Background
Maria L. operates two 7-Eleven franchise locations in the Dallas-Fort Worth area. Like all 7-Eleven franchisees, she operates under the franchise agreement's corporate audit process — where 7-Eleven's audit team periodically reviews store operations, inventory, and financial records to assess franchise compliance.
7-Eleven's proprietary reporting system generates detailed data on store performance, including Daily Market Reports (DMR), purchase summaries, and inventory assessments. When corporate auditors find discrepancies between their records and what the store's books show, they issue audit shortage assessments — charges that are deducted from the franchisee's draw.
The Problem
In Q3 2025, Maria received an audit shortage assessment of $12,000 across her two stores. The assessment included:
- $5,200 in inventory shortage charges — the auditors found less physical inventory than the system predicted based on purchase records and reported sales.
- $3,800 in cash handling discrepancies — differences between reported deposits and expected cash totals based on POS data.
- $3,000 in vendor credit adjustments — disputed credits that corporate said were never properly documented.
Before DohAssist, Maria would have had limited recourse. Most franchisees accept audit shortage assessments because they don't have independent records to challenge them. The franchise system's data is the only data — and disputing it without documentation rarely succeeds.
"When you get an audit assessment as a 7-Eleven franchisee, it feels like you're guilty until proven innocent. Corporate has their numbers, and if you don't have your own records to challenge them, you just pay. Before DohAssist, I didn't have a leg to stand on."
— Maria L., 7-Eleven Franchisee, Dallas-Fort Worth, TX
The Solution
Maria had enrolled in DohAssist ($299/month per store) six months before the audit. DohAssist had been performing daily reconciliation on her stores — independently tracking cash, POS data, vendor deliveries, lottery, and inventory records separate from 7-Eleven's corporate system.
When the audit assessment arrived, Maria's DohAssist team produced a comprehensive dispute package:
Dispute 1: Inventory Shortages ($5,200 assessed → $2,800 reversed)
DohAssist's daily vendor invoice reconciliation showed that three delivery receipts from McLane had been misattributed in the corporate system — inventory that was received and stocked had been recorded under the wrong store code, making it appear that Maria's stores received less than they actually did. DohAssist produced:
- Original delivery receipts with timestamps and store addresses
- POS sell-through data showing the products were sold at Maria's stores
- Daily reconciliation records showing no inventory gap on the delivery dates
Result: $2,800 of the $5,200 inventory shortage reversed.

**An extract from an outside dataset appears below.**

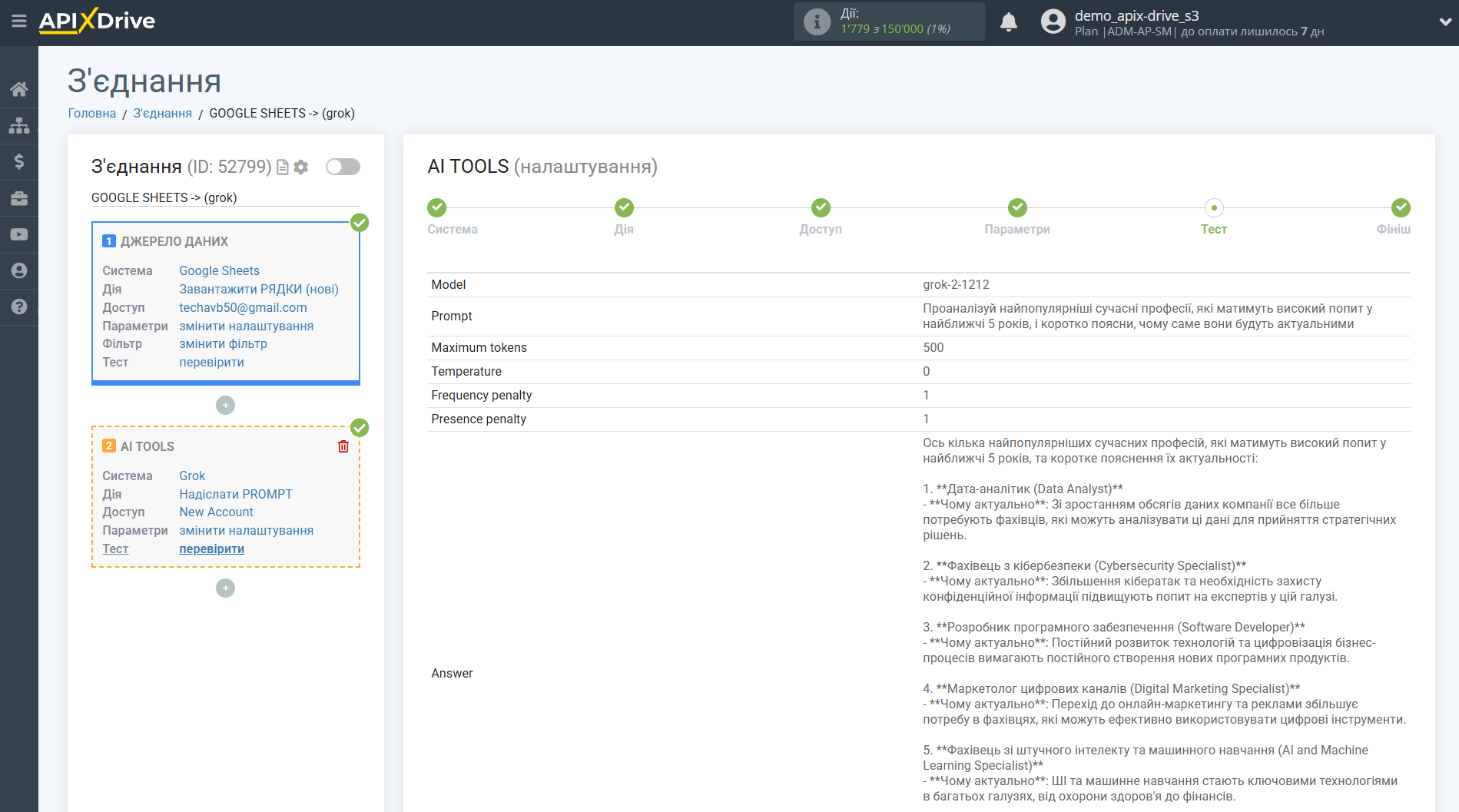Add a step between source and AI TOOLS
Image resolution: width=1459 pixels, height=812 pixels.
pos(225,405)
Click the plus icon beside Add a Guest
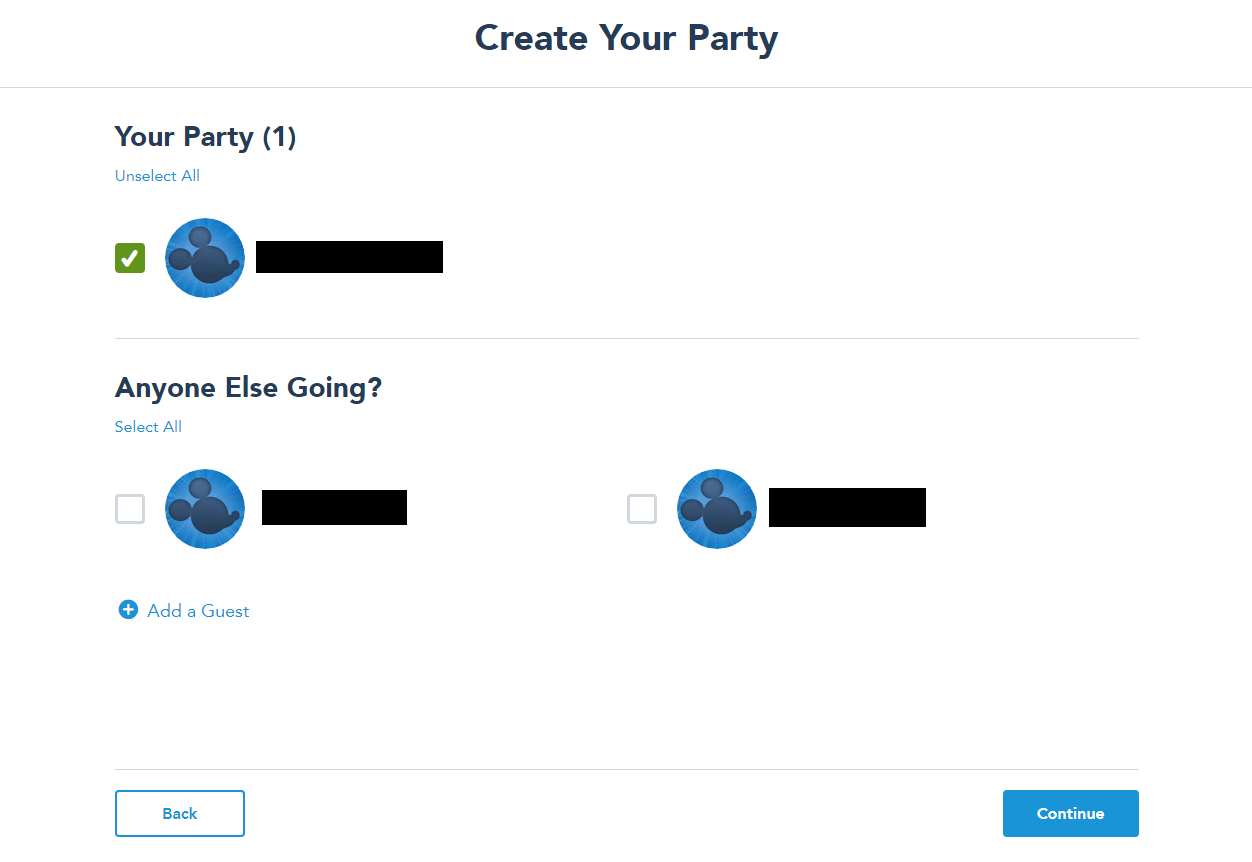The image size is (1252, 862). coord(128,610)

Dispute 2: Cash Handling Discrepancies ($3,800 assessed → $2,200 reversed)
The corporate audit identified cash deposit variances on 12 separate days across both stores. DohAssist's daily cash reconciliation records showed that 8 of those 12 days had been reconciled with zero or minimal variance at the time — the "discrepancy" was caused by deposit timing differences between when the cash left the store safe and when it was credited by the bank.
DohAssist produced:
- Daily cash count records showing actual drawer and safe amounts
- Bank deposit timestamps showing same-day or next-day deposit processing
- Credit card batch settlement records filling the timing gap
Result: $2,200 of the $3,800 cash discrepancy reversed.
Dispute 3: Vendor Credit Adjustments ($3,000 assessed → $1,500 reversed)

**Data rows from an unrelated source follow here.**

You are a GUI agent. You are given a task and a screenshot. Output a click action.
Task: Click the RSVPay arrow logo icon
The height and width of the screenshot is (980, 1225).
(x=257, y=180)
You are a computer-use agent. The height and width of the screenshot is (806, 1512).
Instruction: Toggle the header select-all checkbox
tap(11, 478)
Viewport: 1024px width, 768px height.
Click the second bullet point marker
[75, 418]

DohAssist's vendor invoice management system had documented six vendor credit disputes that Maria had filed during the audit period — short-ships and damaged goods that were credited by the vendors but not properly reflected in corporate's system. DohAssist provided:
- Original vendor credit memos with dates and amounts
- Corresponding delivery receipts showing the original discrepancy
- Communication logs with vendor representatives confirming credit issuance
Result: $1,500 of the $3,000 vendor credit adjustment reversed.
Results
Maria's total recovery: $6,500 — representing 54% of the original $12,000 assessment. The remaining $5,500 was accepted as legitimate variances that DohAssist's records confirmed.

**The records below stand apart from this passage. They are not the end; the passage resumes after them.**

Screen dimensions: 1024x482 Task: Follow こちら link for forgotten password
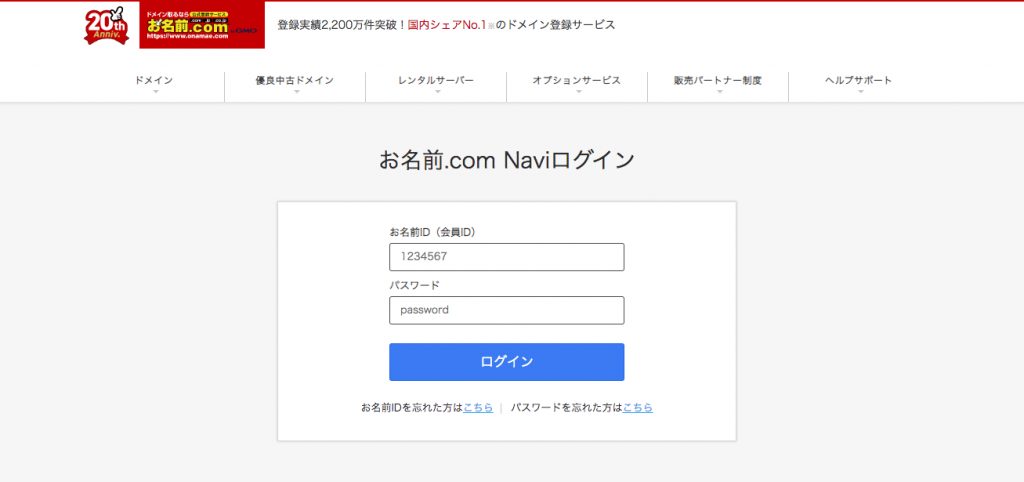[638, 408]
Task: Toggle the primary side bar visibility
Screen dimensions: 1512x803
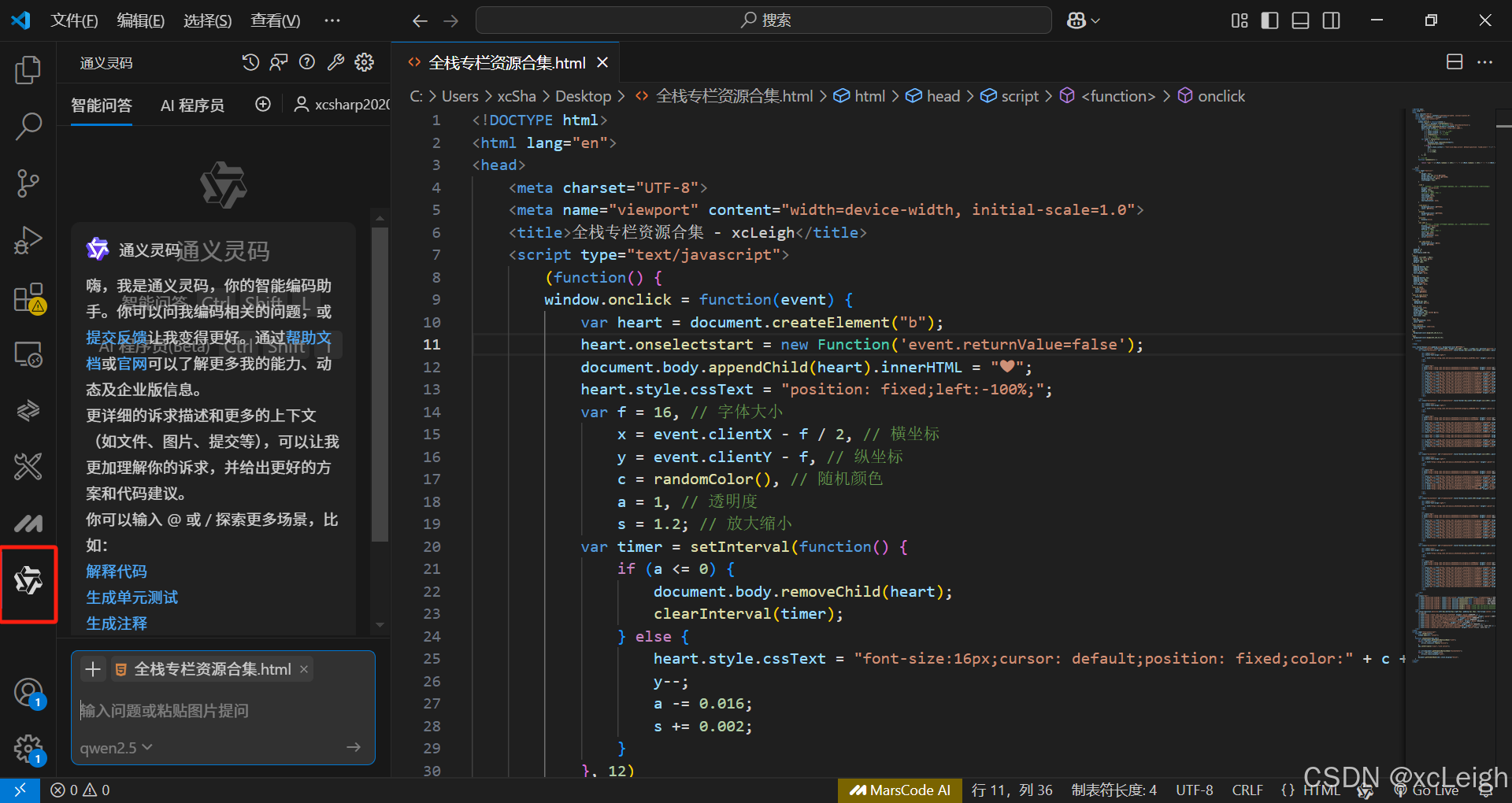Action: (x=1269, y=20)
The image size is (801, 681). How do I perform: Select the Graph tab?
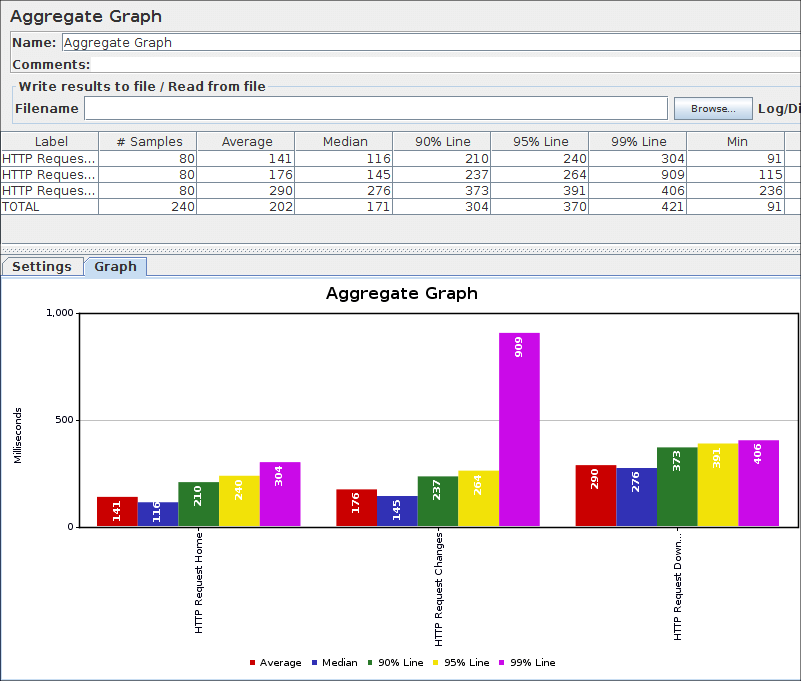(116, 267)
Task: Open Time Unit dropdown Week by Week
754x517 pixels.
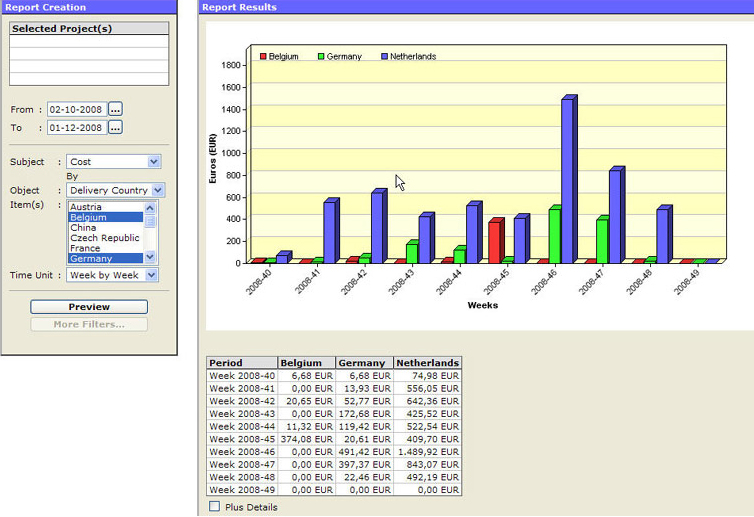Action: pyautogui.click(x=150, y=275)
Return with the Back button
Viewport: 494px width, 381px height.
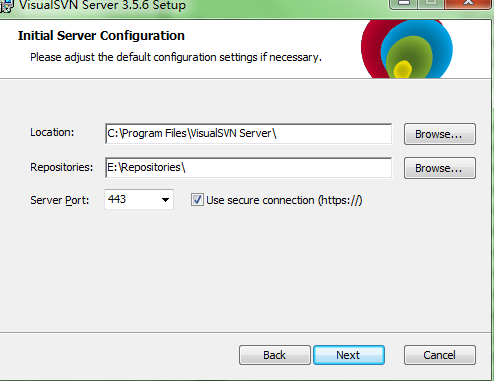click(x=275, y=355)
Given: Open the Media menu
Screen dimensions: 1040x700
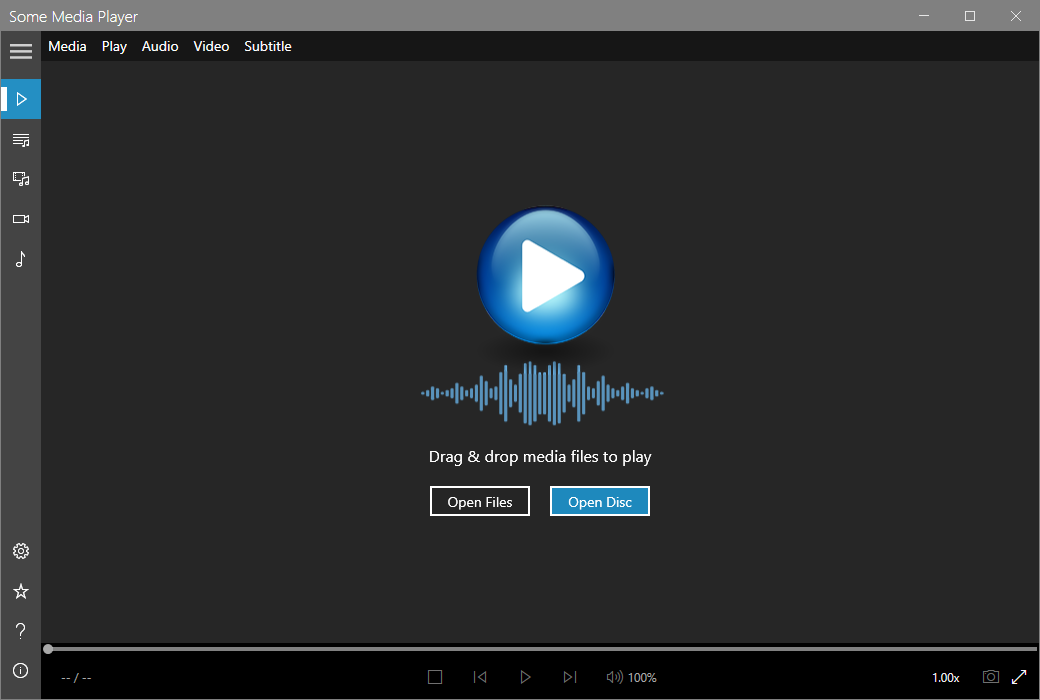Looking at the screenshot, I should point(66,46).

The entire dispute process took 3 weeks, with DohAssist compiling the documentation package and Maria presenting it through 7-Eleven's formal dispute channel.
"The DohAssist records saved me $6,500 in one audit. The service costs me $598 a month for both stores. It paid for itself for the entire year in a single dispute. And now I go into every audit knowing I have independent documentation to back up my numbers."